Çevre Mühendisleri Odası (ÇMO) geniş kapsamlı bir çalışma yaparak İğneada’da yapılmak istenen nükleer santralin patlaması hâlinde İstanbul dahil pek çok kentin nasıl ve ne derecede etkileneceğine dair bir rapor hazırladı.
Kırklareli İğneada`da yapılması planlanan nükleer santralde herhangi bir kaza olması durumunda İstanbul ve Trakya`nın tamamı ile Kuzey Ege`nin büyük bir risk altında olacağı ayrıca Marmara, Batı Karadeniz, Kıyı Ege ve Kıyı Akdeniz bölgelerininde oluşacak radyasyon bulutundan etkileneceği belirtildi.
Japonya`da, 11 Mart 2011 tarihinde meydana gelen deprem ve sonrasındaki tsunami felaketinin ardından Fukuşima nükleer santralindeki radyoaktif sızıntının etkilerinin halen devam ettiği raporda belirtilirken bölgede son yapılan değerlendirmelere göre, santralin güvenli bir şekilde faaliyetlerini durdurması için en az 30 yıla ihtiyaç olduğu ve kapatma işleminin maliyetinin en az 19 milyar dolar olacağı da raporda yer verilen bilgiler arasında.
26 Nisan 1986 yılında meydana gelen Çernobil kazasına da değinilen araştırmada Çernobil`den yayılan radyasyonun Avrupa`nın büyük bölümünü etkilediği,ülkemizi ise yaklaşık 8 gün sonra ciddi oranda etkilediğinede değinildi.

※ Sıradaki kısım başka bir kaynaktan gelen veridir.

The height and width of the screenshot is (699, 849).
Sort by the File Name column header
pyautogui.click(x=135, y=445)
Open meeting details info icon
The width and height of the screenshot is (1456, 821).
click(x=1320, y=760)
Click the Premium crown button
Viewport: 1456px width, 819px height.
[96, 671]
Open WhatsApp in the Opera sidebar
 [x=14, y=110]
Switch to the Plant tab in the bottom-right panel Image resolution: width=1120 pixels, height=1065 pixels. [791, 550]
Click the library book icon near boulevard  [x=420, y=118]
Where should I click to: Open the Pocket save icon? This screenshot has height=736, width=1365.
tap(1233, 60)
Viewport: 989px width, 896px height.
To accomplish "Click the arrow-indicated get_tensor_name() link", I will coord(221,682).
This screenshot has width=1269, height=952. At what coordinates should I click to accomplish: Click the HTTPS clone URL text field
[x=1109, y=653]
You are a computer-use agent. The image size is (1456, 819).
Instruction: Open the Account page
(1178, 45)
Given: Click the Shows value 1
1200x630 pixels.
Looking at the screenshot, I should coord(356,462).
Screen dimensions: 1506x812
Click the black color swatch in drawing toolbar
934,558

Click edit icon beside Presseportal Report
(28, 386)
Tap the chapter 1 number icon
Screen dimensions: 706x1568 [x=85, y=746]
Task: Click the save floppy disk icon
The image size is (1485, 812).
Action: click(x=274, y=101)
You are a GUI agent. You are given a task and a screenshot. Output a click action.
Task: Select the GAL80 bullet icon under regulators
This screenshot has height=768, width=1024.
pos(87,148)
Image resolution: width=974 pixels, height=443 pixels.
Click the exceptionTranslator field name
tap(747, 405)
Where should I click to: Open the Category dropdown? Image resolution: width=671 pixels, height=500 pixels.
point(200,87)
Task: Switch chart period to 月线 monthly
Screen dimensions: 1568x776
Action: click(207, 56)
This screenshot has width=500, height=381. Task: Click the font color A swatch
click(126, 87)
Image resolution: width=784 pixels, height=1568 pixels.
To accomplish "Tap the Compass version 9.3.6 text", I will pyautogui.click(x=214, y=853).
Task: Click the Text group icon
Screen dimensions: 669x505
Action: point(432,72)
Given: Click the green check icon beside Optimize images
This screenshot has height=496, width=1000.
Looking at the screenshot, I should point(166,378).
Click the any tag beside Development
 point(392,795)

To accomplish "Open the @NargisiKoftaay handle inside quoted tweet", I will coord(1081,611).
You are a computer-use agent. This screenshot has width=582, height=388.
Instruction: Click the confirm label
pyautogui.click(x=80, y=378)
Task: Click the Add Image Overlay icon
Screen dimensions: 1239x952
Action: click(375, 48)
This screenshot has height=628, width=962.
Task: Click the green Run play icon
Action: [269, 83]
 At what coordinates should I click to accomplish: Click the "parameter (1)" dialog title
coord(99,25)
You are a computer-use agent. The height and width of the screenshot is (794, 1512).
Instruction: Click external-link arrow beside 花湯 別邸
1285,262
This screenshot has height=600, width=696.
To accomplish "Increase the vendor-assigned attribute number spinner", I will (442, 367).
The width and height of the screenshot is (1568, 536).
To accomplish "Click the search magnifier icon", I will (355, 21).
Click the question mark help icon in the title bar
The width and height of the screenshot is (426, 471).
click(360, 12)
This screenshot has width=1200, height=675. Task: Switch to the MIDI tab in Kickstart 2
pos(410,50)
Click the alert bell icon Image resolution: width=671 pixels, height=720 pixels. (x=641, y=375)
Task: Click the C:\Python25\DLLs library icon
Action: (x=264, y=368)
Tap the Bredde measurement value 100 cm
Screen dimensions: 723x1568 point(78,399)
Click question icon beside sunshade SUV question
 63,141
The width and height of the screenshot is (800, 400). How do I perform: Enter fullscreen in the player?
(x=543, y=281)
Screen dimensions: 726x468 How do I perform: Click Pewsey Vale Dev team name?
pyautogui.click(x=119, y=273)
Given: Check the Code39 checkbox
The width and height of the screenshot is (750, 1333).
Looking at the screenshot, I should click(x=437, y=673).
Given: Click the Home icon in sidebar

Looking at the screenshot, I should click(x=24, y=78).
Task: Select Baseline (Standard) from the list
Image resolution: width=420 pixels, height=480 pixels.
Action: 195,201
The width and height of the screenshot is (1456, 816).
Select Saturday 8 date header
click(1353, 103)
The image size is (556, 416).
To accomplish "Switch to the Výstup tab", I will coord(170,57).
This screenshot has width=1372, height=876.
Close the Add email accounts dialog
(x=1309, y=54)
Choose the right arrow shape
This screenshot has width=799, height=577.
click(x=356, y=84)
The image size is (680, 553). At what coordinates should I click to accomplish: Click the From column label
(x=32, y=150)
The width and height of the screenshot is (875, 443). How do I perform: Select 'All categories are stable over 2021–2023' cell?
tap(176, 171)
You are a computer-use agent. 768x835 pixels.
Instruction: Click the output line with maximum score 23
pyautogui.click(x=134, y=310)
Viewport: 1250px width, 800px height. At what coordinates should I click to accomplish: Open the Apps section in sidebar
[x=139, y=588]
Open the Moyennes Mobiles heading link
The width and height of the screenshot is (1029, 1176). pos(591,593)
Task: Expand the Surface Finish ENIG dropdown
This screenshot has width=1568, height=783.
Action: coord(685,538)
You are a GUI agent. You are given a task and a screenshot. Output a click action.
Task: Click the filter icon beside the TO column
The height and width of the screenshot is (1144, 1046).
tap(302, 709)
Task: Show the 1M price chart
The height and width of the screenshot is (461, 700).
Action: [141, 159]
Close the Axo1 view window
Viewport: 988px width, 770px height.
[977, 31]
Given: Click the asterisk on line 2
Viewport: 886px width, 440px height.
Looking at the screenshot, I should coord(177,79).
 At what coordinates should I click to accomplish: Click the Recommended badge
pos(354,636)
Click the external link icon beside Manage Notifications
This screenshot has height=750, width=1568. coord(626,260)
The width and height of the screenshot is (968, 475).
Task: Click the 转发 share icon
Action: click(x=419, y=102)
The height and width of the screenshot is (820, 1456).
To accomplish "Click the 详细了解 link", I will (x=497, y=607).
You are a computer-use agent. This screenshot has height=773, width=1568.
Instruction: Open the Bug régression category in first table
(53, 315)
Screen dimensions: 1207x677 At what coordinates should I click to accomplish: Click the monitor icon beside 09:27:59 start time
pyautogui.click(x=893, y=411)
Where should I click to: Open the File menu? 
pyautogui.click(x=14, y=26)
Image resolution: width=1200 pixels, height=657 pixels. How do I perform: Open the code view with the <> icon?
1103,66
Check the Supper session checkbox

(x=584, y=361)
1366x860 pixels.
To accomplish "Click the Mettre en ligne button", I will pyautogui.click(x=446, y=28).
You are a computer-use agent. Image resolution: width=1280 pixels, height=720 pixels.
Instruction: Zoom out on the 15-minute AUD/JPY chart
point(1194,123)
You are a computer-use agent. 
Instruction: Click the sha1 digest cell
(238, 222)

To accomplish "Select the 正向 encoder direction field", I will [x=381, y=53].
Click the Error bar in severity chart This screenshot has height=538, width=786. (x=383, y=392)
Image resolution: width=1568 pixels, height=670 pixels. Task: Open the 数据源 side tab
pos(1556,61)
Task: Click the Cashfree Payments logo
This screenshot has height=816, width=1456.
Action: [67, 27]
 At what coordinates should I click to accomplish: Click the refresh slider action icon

Son günlerde sıkça tartışılan İğneada'nın lokasyon itibariyle 20 milyon kişinin yaşadığı ve nüfus yoğunluğunun en yüksek olduğu bölgede bulunması nedeniyle en riskli alanlardan birisi kabul edilen raporda ayrıca, İğneada'nın dünyanın en önemli 3 longoz ormanlarından biri olduğu ve 2007 yılında Milli Park olarak tescillenmesininde önemli bir değer olduğuna değinildi. İğneada'daki Longoz ormanlarının ise nadir görülen kuşları, balıkları, bitkileri barındırırken ayrıca çeşitli uluslararası sözleşmeler ile korunan türleri de ekosisteminde barındırdığı kaydedildi.
Yayınlanan raporda sonuç olarak İğneada`da meydana gelecek bir radyoaktif sızıntının, İstanbul`un yanı sıra nüfus yoğunluğunun fazla olduğu Türkiye`nin batı bölgelerini büyük oranda etkileyeceği belirtilmiştir. Tarım alanlarının ve zeytinliklerin önemli ölçüde zarar göreceği de tespit edilirken yetkililerin ve STK'ların bu konuda daha kapsamlı çalışmalarda bulunarak sonuçlarını kamuoyuyla paylaşmaları istenmiştir.